──────── Passage to read
Christian Pruvost / Natsuki Tamura / Satoko Fujii / Peter Orins

January 20, 2012

Kaze

Circum-Libra Records 201

Jean-Luc Cappozzo-Edward Perraud

Suspension

Creative Sources CS 168 CD

Trumpet-percussion duos are about as common as they are popular. The simple reason for this is that it takes invention and stamina for three valves and tubing to produce as varied and audible sounds as the noisemakers in a drummer’s complete kit.

As he attests on the nearly-one-hour, multi-sectioned improvisation that makes up Suspension, Jean-Luc Cappozzo hardly lets this sort of situation upset him. Not only has the Luzillé, France-based trumpeter and bugler worked over time with the likes of bassist Joëlle Léandre and pianist Sophia Domancich, but he learned his trade in a military brass band. Similarly Paris-based drummer Edward Perraud is no Buddy Rich-styled basher. If anything he’s the converse in that he’s best-known as a member of the minimalist quintet Hubbub.

Meanwhile the Rafale quartet goes to greater lengths to introduce additional textures to a brass-percussion duo of Lille-based trumpeter Christian Pruvost and drummer Peter Orins, both members of the Circum Grand Orchestra and La Pieuvre. This CD captures a Polish meeting between that Gallic duo and two Japanese innovators, fellow trumpeter Natsuki Tamura and pianist Satoko Fujii. Orins has played all sorts of improvised music with everyone from pianist Stefan Orins to dancers; Pruvost with everyone from pianist Benoît Delbecq to the all-brass collective Ziph. Moving between New York and Tokyo, Tamura and Fujii are some of the busiest musicians on the planet, participating in at least two Fujii-led big bands as well as playing in smaller groups with musicians such as bassist Mark Dresser, drummer Jim Black, pianist Myra Melford and many, many others.

Even though the pianist composed two tracks, the drummer three and Tamura one, there’s no attempt on Kaze to inflate the timbres to approximate large group interaction or large ensemble arrangements. Instead nearly every compositions leads into the next, with timbral inventions designed to bring out both the unusual instrument tinctures as well as harmonic intersections among the four sound sources.

From Tamura’s “Noise Chopin” at the top, the trumpets usually play parallel, but distinctive roles. Broken-octave smears characterize both, but as pieces develop braying cries forced through the mouthpiece characterize one trumpeter, while the other often outputs pinched triplets. Eventually the rubato pacing of one turns legato, around the same time as Fujii moves from internal string stops and strums to vibrating arpeggios and finally full-fledged, multiphonic cadenzas. Orins’ single clanks and rim-shot clangs are limited to syncopated underscoring, as the two horns alternately soar to narrowed grace notes or descend to plunger tones.
────────────────
──────── Listing
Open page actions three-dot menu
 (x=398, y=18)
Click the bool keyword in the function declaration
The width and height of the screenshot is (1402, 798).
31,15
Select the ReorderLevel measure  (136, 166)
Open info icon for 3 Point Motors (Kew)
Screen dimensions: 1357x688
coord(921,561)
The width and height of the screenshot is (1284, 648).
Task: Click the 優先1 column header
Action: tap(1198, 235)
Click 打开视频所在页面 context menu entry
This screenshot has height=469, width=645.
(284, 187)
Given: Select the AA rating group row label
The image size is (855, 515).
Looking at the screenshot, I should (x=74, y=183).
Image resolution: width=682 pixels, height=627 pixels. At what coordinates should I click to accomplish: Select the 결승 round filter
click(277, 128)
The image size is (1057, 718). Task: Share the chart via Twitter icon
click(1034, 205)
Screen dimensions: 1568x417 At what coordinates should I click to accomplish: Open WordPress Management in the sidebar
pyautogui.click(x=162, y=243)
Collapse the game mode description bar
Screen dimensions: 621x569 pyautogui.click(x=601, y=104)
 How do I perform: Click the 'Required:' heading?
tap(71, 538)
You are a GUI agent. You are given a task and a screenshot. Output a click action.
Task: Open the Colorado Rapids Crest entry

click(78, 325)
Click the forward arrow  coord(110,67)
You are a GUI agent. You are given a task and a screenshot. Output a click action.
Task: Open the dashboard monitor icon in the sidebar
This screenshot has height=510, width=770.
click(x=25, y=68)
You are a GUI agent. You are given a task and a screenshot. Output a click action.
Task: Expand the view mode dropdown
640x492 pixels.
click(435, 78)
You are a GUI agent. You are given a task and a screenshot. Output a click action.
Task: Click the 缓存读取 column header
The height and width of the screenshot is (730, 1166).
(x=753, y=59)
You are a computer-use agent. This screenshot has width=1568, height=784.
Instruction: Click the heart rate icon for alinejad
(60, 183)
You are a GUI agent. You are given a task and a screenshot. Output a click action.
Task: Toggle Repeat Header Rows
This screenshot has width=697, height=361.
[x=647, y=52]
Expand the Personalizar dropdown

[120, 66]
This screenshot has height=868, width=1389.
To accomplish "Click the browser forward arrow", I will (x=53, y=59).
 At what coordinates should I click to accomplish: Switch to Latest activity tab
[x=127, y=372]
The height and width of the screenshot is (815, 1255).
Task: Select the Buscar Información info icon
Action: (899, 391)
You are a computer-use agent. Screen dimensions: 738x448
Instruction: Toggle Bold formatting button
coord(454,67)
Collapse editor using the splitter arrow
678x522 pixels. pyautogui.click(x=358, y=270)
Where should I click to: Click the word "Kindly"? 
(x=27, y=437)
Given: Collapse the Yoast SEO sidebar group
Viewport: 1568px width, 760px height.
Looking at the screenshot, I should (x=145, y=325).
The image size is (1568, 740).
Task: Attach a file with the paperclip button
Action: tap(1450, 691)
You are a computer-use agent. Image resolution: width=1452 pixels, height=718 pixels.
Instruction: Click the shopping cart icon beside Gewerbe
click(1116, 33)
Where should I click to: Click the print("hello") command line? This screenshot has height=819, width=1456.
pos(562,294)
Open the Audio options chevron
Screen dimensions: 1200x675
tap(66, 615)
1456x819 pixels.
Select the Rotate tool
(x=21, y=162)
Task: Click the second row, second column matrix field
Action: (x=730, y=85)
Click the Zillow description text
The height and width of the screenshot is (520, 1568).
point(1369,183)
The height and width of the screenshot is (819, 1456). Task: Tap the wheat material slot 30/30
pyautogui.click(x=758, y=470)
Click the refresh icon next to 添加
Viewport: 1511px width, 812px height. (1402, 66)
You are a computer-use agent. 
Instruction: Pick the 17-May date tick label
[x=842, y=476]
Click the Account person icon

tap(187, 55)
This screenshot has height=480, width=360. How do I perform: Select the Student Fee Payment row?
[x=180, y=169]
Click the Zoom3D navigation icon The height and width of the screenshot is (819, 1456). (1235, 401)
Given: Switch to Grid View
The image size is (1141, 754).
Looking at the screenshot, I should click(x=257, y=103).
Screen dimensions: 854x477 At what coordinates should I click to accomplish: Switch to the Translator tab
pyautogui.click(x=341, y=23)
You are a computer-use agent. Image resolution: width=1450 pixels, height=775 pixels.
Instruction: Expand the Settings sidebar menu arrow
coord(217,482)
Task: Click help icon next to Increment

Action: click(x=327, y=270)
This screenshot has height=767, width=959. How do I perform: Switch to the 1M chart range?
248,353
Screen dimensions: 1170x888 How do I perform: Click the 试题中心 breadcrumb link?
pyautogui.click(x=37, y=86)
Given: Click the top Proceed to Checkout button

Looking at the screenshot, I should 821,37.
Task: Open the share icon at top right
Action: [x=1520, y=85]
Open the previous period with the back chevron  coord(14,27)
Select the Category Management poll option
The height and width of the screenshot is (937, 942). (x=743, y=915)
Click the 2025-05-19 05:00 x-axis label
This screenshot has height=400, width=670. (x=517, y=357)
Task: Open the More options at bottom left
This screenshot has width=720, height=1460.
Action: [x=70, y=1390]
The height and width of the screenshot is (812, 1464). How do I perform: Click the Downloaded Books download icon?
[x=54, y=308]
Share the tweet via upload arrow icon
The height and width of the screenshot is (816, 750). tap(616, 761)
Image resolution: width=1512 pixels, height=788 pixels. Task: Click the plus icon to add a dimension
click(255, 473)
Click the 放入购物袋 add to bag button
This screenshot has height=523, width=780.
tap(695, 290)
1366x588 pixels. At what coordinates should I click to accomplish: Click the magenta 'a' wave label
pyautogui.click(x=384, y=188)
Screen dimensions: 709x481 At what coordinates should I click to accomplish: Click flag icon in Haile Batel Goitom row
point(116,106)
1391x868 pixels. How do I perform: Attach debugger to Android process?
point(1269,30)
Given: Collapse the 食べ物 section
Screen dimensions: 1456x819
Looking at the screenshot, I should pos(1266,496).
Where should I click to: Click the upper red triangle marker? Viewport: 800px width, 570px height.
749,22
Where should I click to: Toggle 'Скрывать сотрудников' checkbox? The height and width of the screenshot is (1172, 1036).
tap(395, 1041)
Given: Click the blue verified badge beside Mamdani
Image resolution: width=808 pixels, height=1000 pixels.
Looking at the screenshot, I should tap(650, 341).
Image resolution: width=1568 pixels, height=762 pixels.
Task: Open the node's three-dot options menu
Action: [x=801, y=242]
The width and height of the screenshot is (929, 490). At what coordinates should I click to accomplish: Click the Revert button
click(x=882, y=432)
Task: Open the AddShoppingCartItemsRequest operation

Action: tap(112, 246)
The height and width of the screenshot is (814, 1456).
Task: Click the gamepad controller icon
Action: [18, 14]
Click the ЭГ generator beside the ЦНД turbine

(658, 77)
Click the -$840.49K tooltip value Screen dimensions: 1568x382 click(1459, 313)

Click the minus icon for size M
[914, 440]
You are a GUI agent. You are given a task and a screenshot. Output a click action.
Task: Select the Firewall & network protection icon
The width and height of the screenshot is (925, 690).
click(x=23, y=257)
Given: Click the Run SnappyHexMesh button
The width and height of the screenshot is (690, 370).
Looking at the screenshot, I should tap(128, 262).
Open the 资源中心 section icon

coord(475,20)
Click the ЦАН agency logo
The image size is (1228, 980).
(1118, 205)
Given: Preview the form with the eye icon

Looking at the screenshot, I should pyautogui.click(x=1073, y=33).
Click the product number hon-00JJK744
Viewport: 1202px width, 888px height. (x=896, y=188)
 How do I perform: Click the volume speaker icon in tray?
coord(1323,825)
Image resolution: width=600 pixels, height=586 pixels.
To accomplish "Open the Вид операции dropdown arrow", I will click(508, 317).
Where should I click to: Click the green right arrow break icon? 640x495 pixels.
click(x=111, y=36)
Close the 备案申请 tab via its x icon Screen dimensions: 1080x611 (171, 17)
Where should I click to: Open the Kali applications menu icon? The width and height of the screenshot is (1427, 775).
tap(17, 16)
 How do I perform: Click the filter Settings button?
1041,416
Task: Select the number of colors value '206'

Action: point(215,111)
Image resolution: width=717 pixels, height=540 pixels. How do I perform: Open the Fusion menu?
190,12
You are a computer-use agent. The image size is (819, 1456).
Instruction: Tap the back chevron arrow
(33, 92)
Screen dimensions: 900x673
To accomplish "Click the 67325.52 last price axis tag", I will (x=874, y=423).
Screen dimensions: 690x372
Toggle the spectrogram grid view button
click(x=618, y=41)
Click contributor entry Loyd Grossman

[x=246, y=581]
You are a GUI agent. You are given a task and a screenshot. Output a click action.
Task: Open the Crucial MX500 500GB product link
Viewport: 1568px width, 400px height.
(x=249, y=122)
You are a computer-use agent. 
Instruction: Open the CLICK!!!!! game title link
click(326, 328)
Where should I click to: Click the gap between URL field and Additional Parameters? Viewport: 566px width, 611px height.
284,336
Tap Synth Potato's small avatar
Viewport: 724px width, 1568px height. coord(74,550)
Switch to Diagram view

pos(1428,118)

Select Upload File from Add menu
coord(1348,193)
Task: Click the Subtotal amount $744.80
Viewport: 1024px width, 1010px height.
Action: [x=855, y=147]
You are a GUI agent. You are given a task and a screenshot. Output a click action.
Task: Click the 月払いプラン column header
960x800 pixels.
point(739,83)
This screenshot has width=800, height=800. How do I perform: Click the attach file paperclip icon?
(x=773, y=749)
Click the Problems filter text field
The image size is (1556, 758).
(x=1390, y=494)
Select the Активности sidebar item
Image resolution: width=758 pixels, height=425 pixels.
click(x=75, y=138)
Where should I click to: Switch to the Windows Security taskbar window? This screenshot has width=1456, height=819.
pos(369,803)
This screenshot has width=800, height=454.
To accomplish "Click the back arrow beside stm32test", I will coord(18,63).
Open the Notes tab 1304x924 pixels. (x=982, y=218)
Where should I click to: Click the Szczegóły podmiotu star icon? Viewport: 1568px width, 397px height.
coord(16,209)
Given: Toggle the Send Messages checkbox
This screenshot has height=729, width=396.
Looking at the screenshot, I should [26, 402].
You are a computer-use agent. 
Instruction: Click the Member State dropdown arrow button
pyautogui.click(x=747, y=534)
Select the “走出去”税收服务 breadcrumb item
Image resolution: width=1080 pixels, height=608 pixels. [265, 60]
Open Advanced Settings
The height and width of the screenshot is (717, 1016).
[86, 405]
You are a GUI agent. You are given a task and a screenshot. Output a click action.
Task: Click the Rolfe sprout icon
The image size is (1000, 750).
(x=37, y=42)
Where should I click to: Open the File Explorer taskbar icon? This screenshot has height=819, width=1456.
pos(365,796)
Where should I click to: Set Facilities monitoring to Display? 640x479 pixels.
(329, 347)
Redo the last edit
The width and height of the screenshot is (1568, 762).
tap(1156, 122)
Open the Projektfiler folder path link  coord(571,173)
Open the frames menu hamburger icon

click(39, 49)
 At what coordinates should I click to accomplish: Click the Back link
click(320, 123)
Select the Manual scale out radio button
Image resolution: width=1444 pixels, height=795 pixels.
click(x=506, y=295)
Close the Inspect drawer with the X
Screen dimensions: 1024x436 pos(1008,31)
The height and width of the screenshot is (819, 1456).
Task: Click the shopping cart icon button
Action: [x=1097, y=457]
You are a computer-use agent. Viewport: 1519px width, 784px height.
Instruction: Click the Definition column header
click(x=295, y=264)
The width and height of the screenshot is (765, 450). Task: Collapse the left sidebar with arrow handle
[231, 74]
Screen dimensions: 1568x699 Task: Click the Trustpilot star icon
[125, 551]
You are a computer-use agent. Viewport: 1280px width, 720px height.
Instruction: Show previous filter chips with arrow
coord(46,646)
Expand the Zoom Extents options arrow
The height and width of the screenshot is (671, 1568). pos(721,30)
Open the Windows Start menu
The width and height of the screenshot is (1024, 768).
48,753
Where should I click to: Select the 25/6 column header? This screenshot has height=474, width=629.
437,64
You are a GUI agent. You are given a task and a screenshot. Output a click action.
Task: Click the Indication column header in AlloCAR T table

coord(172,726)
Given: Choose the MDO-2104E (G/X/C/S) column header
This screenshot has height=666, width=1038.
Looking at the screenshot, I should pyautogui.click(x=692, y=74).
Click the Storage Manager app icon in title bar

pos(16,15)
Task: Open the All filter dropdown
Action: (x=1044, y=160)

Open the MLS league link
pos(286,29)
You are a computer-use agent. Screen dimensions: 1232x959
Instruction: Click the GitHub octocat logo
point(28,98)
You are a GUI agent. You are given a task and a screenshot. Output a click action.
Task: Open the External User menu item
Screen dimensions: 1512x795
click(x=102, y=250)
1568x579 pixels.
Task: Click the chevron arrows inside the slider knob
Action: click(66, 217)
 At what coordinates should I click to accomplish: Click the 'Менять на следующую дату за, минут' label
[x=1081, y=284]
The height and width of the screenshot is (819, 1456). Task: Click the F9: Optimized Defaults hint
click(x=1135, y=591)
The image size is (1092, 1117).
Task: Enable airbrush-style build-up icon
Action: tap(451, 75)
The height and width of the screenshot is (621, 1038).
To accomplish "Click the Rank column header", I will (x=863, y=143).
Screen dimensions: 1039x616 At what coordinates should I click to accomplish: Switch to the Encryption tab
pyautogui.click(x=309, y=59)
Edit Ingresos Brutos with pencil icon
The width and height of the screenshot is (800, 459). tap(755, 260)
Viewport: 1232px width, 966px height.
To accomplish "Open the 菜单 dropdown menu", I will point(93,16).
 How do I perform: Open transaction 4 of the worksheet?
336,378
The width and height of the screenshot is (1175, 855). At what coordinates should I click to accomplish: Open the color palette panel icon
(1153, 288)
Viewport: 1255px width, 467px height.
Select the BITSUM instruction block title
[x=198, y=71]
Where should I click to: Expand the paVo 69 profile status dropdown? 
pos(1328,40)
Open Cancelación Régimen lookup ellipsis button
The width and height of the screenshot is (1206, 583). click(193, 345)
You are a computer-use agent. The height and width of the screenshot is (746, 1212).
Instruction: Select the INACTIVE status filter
────────────────
Instructions =>
a) According to the review, where did Jean-Luc Cappozzo learn his trade?
b) Please copy the review word for word, from "Jean-Luc Cappozzo-Edward Perraud" up to and including "drummer’s complete kit.".
The records have no connection to the review.

Results of the tasks =>
a) He learned it in a military brass band.

b)
Jean-Luc Cappozzo-Edward Perraud

Suspension

Creative Sources CS 168 CD

Trumpet-percussion duos are about as common as they are popular. The simple reason for this is that it takes invention and stamina for three valves and tubing to produce as varied and audible sounds as the noisemakers in a drummer’s complete kit.